Hello,
you are reading Understanding TikTok. My name is Marcus, i am a research fellow at HAW Hamburg. Today let me try and tie together some recent observations (#118, #119, #121, #123, #124, #125, #126, #127, #129) under the umbrella term “postdigital propaganda” while observing recent and ongoing political campaigns.
🏭 The platform age
The media of a particular era significantly impact, shape, and structure political communication (Klinger, Kreiss, Mutsvairo 2023). Historically mass media stood as gatekeeper in a sender-receiver model. In the platform age of the 21st century though there are new communication models, rules, actors and techniques in an infinite yet polluted media environment (Phillips and Milner 2021). In order to cut through the noise (#127) actors need to adopt and apply platform-specific strategies suited to reach target audiences in order to influence or persuade.
🎰 Postdigital propaganda
The “digital revolution” has become historical. Since the beginning of the 21st century, we live our social, cultural, political and economic lives in an online-offline nexus, in which both ‘zones’ – the online and the offline – can no longer be separated and must be seen as fused into a bewildering range of new online-offline practices of social interaction (Blommaert 2019). Postdigital therefore is a paradigm that helps to go beyond mere concepts like computational propaganda (Woolley and Howard 2018) in order to better reflect the various volatile varieties that can be observed on algorithmic driven recommender system based video platforms like TikTok. Nonetheless postdigital is “hard to define; messy; unpredictable; digital and analog; technological and non-technological; biological and informational." (Jandrić et al. 2018, 895).

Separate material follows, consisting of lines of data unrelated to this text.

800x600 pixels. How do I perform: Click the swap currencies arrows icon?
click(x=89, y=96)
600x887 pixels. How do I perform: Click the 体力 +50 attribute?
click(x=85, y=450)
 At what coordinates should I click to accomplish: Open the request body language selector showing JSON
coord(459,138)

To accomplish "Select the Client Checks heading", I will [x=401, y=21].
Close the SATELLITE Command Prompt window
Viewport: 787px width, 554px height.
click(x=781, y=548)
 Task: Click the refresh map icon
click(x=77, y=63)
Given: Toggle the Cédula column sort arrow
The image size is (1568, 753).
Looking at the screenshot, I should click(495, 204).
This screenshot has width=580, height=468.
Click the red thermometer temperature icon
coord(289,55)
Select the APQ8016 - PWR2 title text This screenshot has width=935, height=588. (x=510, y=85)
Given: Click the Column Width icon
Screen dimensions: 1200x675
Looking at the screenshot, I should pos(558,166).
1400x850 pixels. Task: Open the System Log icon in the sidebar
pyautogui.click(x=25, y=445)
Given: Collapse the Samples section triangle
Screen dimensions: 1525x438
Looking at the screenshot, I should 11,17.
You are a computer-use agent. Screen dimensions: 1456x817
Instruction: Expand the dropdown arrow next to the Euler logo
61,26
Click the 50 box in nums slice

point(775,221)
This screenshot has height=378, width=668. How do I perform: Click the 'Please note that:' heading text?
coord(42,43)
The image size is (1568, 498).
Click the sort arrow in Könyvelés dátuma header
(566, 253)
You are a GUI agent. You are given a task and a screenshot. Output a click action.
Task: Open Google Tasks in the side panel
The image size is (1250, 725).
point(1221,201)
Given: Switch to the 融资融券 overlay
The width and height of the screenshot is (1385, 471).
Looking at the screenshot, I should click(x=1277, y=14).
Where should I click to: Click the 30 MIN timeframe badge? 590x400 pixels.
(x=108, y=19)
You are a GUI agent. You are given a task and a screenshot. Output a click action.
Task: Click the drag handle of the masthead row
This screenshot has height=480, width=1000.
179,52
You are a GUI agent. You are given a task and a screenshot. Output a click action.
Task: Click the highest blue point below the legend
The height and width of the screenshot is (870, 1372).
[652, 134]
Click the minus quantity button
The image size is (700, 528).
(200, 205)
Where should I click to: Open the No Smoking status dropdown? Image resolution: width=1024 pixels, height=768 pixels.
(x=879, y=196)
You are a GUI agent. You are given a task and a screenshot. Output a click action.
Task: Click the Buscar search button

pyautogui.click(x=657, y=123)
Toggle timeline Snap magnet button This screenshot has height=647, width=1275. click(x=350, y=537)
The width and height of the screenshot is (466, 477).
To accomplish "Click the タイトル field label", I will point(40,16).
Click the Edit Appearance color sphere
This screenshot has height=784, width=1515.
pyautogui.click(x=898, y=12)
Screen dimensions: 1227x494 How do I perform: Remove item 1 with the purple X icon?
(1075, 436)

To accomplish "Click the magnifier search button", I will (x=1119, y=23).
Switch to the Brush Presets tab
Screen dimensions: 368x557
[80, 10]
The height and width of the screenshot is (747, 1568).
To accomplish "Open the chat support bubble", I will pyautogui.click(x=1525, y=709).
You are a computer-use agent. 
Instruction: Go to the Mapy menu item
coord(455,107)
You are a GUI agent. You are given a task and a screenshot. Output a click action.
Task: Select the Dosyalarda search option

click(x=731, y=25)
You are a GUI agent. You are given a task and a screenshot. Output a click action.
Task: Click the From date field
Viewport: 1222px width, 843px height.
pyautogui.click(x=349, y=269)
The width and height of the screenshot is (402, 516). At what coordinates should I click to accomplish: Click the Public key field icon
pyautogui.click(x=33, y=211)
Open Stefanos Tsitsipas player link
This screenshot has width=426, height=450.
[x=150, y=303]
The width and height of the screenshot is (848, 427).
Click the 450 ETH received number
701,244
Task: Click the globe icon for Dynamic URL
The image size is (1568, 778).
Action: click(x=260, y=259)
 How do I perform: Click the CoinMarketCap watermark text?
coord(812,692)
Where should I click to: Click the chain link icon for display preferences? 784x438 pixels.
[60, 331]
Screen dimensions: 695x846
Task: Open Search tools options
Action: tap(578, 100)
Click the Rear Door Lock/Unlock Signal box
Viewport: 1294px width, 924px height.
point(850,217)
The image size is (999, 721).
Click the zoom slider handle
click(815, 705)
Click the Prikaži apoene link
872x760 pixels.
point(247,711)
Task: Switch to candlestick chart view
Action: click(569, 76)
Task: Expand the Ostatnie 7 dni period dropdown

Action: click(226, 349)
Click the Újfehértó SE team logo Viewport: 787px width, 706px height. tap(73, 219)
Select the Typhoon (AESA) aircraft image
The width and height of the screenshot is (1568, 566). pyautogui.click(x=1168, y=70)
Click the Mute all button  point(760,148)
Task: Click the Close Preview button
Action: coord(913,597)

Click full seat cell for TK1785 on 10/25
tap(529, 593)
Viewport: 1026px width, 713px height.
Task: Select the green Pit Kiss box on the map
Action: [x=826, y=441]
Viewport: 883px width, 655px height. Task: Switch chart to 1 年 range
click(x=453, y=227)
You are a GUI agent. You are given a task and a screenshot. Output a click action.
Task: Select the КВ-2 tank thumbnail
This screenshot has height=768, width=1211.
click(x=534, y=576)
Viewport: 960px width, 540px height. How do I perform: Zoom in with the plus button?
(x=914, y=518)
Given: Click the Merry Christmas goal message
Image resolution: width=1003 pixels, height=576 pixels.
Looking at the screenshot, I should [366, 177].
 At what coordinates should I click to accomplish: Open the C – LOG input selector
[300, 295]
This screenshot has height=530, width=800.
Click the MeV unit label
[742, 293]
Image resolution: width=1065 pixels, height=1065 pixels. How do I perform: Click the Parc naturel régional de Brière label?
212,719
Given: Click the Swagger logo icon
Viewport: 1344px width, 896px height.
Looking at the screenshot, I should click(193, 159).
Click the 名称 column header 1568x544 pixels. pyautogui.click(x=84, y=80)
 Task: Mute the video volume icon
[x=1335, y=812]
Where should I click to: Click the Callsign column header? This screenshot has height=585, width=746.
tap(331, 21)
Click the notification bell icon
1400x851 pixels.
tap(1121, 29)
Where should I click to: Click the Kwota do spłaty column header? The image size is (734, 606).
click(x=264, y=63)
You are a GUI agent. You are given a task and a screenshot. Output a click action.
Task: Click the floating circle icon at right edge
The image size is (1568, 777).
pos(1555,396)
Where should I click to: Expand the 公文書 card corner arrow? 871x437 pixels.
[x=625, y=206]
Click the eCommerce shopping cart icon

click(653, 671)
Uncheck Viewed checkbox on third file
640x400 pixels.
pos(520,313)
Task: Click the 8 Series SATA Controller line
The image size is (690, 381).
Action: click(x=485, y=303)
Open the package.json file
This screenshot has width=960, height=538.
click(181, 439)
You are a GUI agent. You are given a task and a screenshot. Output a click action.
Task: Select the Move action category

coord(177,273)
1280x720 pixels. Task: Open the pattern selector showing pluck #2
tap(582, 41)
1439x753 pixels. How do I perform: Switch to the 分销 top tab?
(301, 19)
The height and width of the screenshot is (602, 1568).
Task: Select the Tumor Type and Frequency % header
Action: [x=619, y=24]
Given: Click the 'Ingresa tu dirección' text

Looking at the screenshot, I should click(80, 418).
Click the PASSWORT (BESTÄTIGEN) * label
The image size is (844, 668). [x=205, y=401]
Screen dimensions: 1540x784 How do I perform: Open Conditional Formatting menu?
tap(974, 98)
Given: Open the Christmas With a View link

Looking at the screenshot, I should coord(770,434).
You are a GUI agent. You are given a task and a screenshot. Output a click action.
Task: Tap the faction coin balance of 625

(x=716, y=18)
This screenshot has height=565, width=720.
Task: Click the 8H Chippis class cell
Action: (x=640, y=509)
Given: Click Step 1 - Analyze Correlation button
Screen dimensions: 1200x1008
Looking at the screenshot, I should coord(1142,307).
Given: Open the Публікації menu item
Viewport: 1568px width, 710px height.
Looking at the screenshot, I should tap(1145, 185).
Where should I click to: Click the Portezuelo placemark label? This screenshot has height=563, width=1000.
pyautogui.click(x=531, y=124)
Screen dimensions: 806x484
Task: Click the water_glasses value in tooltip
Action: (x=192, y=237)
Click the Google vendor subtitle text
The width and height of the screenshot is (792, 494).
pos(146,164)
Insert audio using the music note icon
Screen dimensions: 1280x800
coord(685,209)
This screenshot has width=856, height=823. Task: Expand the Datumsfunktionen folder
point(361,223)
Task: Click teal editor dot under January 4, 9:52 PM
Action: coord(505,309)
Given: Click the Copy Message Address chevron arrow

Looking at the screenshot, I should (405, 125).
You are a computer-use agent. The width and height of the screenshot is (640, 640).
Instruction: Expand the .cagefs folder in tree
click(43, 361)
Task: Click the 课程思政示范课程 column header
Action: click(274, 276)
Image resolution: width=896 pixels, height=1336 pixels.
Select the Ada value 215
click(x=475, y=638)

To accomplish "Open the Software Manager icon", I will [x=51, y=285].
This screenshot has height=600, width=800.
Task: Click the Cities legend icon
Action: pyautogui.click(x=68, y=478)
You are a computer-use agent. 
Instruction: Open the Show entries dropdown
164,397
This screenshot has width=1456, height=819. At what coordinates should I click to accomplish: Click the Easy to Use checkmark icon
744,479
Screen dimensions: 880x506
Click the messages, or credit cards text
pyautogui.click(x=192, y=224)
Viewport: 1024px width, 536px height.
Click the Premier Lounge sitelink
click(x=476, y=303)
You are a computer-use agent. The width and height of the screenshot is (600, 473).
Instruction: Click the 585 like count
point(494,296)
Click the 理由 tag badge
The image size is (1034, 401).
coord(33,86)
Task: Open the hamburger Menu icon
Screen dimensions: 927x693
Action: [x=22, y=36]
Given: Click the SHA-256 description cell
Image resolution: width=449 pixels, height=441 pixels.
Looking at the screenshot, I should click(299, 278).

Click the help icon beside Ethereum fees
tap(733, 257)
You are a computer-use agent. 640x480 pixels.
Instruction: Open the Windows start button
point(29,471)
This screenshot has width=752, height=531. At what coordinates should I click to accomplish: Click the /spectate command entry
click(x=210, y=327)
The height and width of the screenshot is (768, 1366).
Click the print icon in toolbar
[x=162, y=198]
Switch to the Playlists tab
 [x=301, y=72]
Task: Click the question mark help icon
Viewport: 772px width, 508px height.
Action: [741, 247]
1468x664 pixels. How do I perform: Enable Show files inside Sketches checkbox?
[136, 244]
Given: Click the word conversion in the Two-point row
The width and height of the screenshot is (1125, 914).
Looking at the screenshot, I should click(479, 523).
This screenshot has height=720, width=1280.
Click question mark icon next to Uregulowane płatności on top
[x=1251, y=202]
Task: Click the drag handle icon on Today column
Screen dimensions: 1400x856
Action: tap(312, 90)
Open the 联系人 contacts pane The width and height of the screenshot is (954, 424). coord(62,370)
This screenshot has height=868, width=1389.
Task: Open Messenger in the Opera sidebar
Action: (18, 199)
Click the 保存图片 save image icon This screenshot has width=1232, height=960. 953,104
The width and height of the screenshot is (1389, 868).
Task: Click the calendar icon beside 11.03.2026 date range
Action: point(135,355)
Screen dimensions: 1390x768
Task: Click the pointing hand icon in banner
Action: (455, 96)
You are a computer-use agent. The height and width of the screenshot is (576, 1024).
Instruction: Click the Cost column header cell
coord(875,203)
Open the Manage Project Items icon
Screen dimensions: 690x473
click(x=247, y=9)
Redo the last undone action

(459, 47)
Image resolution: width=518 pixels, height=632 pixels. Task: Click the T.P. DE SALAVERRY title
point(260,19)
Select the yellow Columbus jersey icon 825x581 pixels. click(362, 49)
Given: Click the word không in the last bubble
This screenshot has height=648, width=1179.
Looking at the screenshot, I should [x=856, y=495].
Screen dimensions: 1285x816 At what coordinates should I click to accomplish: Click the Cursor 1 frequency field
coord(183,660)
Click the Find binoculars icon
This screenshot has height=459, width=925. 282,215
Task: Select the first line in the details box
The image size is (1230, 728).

Propaganda models of the past need to be fundamentally revisited, because two of their key elements have been dislodged: mass media in the 20th century sense, and the public sphere in the modernist sense (Blommaert 2019). The term propaganda has been especially loaded throughout the 20th century and associated with a manipulative approach but is understood here as a more neutral and descriptive term of material promoting certain opinions or ideologies.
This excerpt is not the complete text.